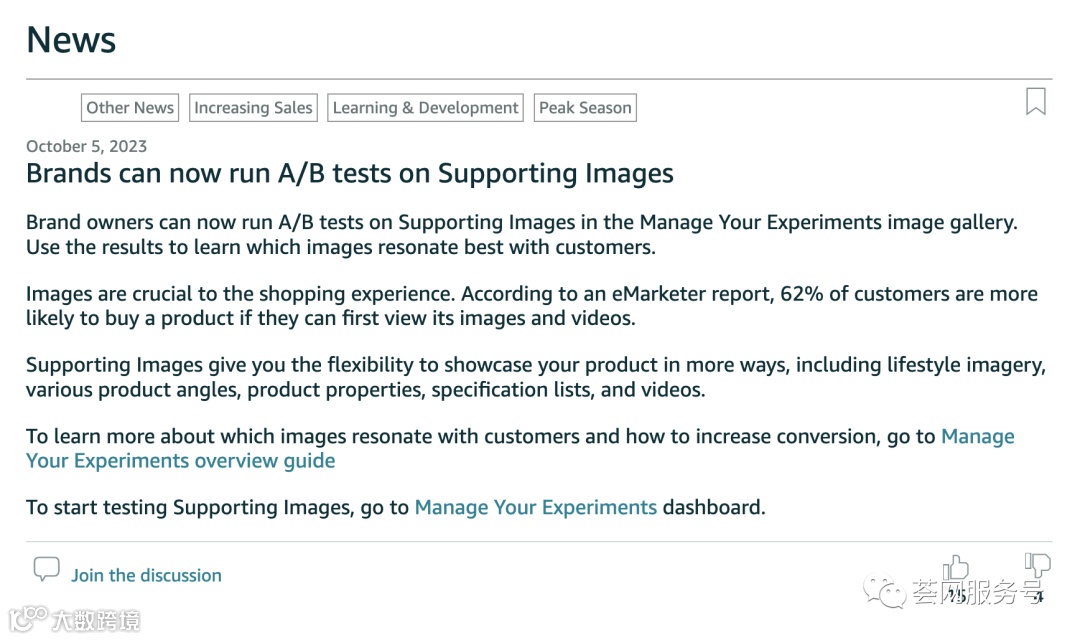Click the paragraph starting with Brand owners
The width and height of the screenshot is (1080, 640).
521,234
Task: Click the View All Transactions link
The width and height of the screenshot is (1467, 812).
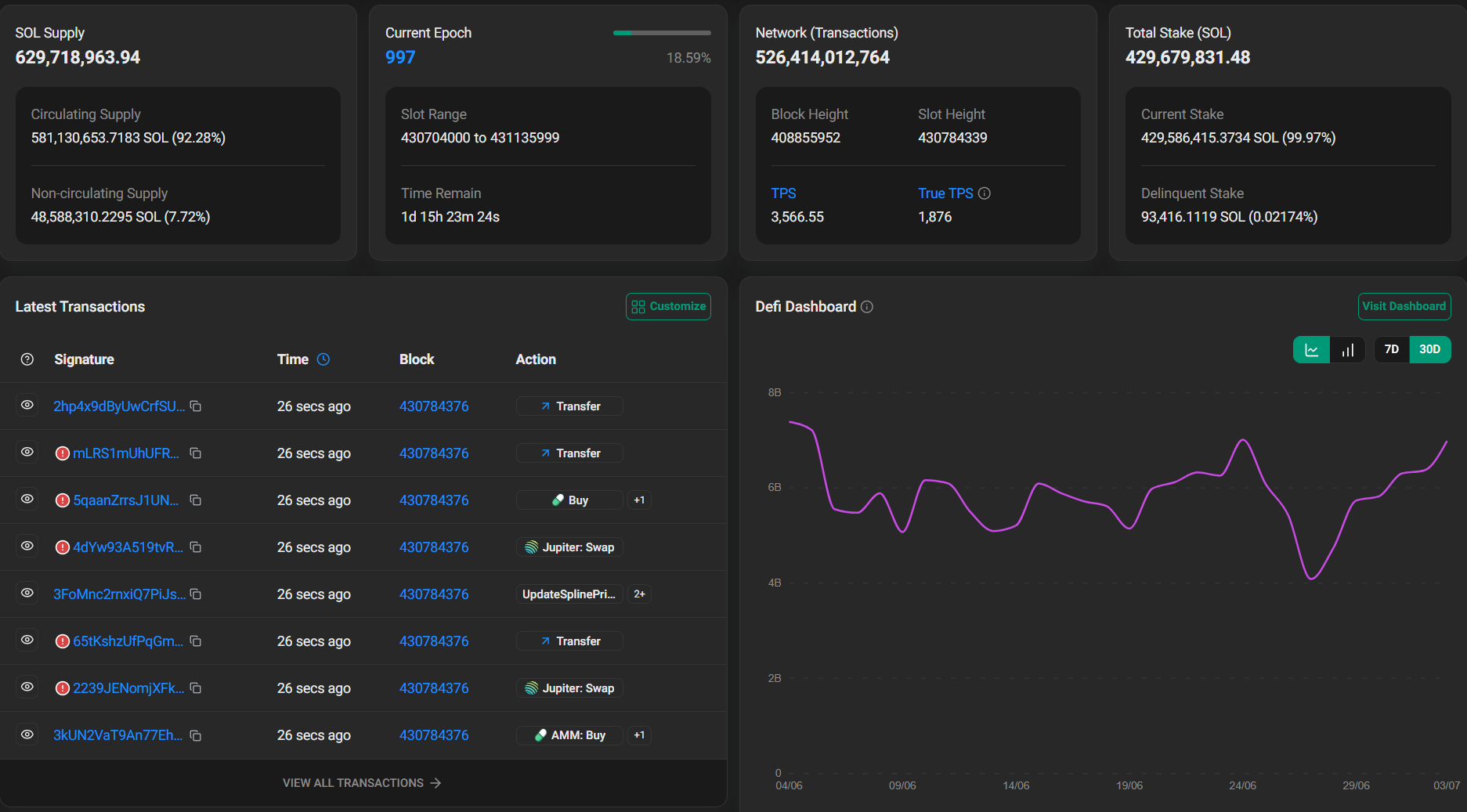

Aim of the exercise » Reproduce exactly, with every picture left out, the lines from the one that contains "Task: Click the View All Transactions link" to the final line of the records above.

Response box »
Task: Click the View All Transactions link
The width and height of the screenshot is (1467, 812).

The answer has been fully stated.